Delivered in August 1980, Viking Song was the last newbuilding delivered to Rederi Ab Sally for use on Viking Line's routes. She served alongside her sister Viking Saga on the route connecting Helsinki, Finland to Stockholm. Although she was the newer of the two ships, when SF Line brought their new Mariella to Helsinki–Stockholm service in 1985, the Viking Song was withdrawn from service and sold to Norwegian Fred. Olsen Lines.

After rebuilding at Blohm + Voss, Hamburg where a second storey was added to her nightclub, Viking Song emerged as Fred. Olsen's new MS Braemar. She was initially set on a route connecting Oslo, Norway with Harwich, UK, although her route varied a lot during the next five years, with Hirtshals, Denmark replacing or appearing alongside Harwich as the main destination. In December 1990 Fred. Olsen sold their ferry operations to the new Color Line, however Braemar was not included in the sale and she was laid up.

===Russian Army and Baltic Line===
In January 1991 Braemar was chartered to Baltic Shipping Company and renamed Baltica for planned service between St. Petersburg, Russia and Stockholm. This service was never realised however, and for the time being the only change was moving the ship to Hamburg where she was again laid up. Later in the same month the ship was sub-chartered to the Russian army for transporting troops out of former East Germany. The ship, renamed Anna Karenina, was badly vandalised by the troops transported on board, and had to be docked in Hamburg afterwards for repairs.

March 1991 finally saw the beginning of a service out of St.
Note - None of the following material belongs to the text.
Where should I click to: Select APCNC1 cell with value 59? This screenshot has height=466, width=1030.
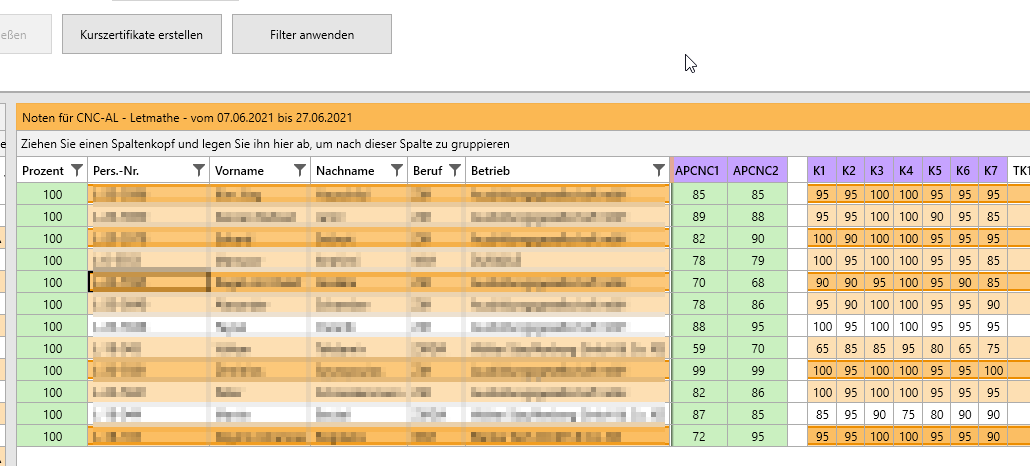tap(698, 348)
Petersburg, when Anna Karenina started traffic on the St. Petersburg–Nynäshamn–Kiel route for Baltic Line. In 1995 St. Petersburg was dropped from the itinerary. In January 1996 Baltic Line was declared bankrupt and Anna Karenina (soon renamed Anna K.) returned to Fred. Olsen for laying up in Germany.

===EstLine and Tallink===
Anna K. was sold to EstLine (a daughter company of Nordström & Thulin, Sweden and ESCO, Estonia) in 1996 for service between Tallinn, Estonia and Stockholm, Sweden. She was renamed Regina Baltica. In 1997 Nordström & Thulin withdrew from Estline leaving ESCO as the sole owner of the company. ESCO later changed its name to Hansatee Shipping. At the end of 2000 the name Estline was abandoned and the Tallinn–Stockholm service became a part of Tallink. In May 2004 a call at Mariehamn was added to maintain tax-free sales on board.
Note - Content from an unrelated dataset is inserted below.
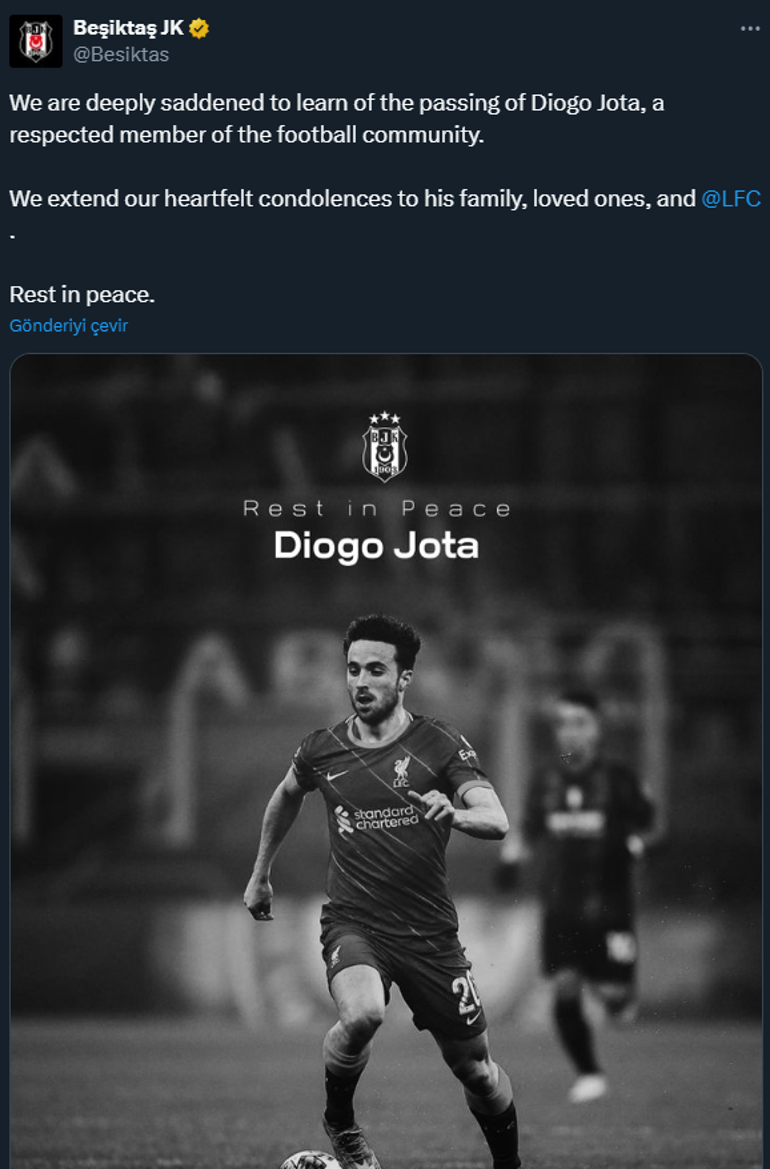Click the Beşiktaş crest inside the image
This screenshot has height=1169, width=770.
click(385, 446)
In spring 2005 the ship was temporarily chartered to NATO for training exercises in Norway. On 28 September 2005 the ship ran aground in Swedish waters near Kapellskär. There were no victims in the accident, which happened on the day of the 11th anniversary of the sinking of the Estonia. In April 2006 Regina Baltica made three trips between Tallinn and Helsinki, due to the ice situation being so bad that all of Tallink's normal ships on the route could not traffic. On May of the same year MS Romantika replaced her on the Tallinn–Mariehamn–Stockholm route, and Regina Baltica was moved to Stockholm–Riga route, where she replaced Fantaasia. In August of the same year the Regina Balticas homeport was changed from Tallinn to Riga.
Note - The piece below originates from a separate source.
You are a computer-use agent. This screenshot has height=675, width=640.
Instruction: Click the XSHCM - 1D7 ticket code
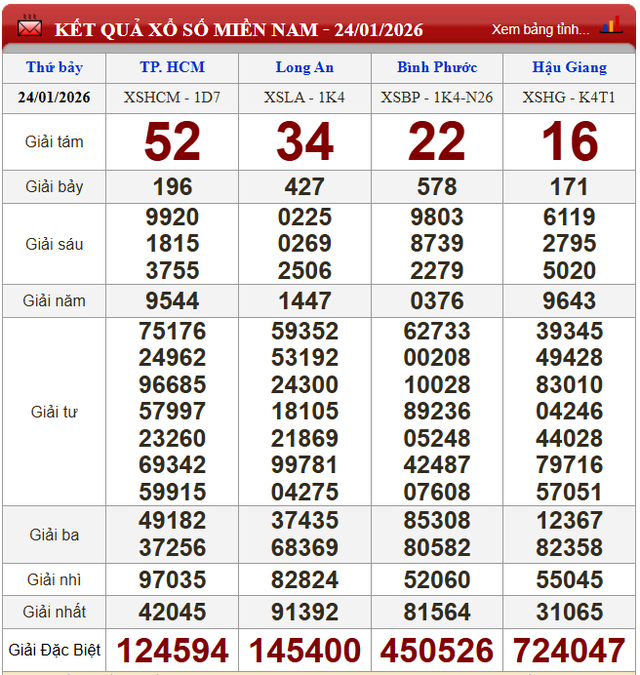click(172, 98)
===Acciona Trasmediterránea===
The Regina Baltica was withdrawn from service with Tallink in April 2009, when she was replaced by Romantika in the Stockholm–Riga service. Subsequently, she was chartered to the Spain-based Acciona Trasmediterránea and entered service their Almería–Nador route on 25 June 2009. On 20 September 2009 she was returned to Tallink and laid up in Riga. In the end of May 2010 Regina Baltica was again chartered to Acciona Trasmediterránea, serving first on their Algeciras–Tangier route and from June on the Almeria—Nador route. This charter will last until 3 September 2010.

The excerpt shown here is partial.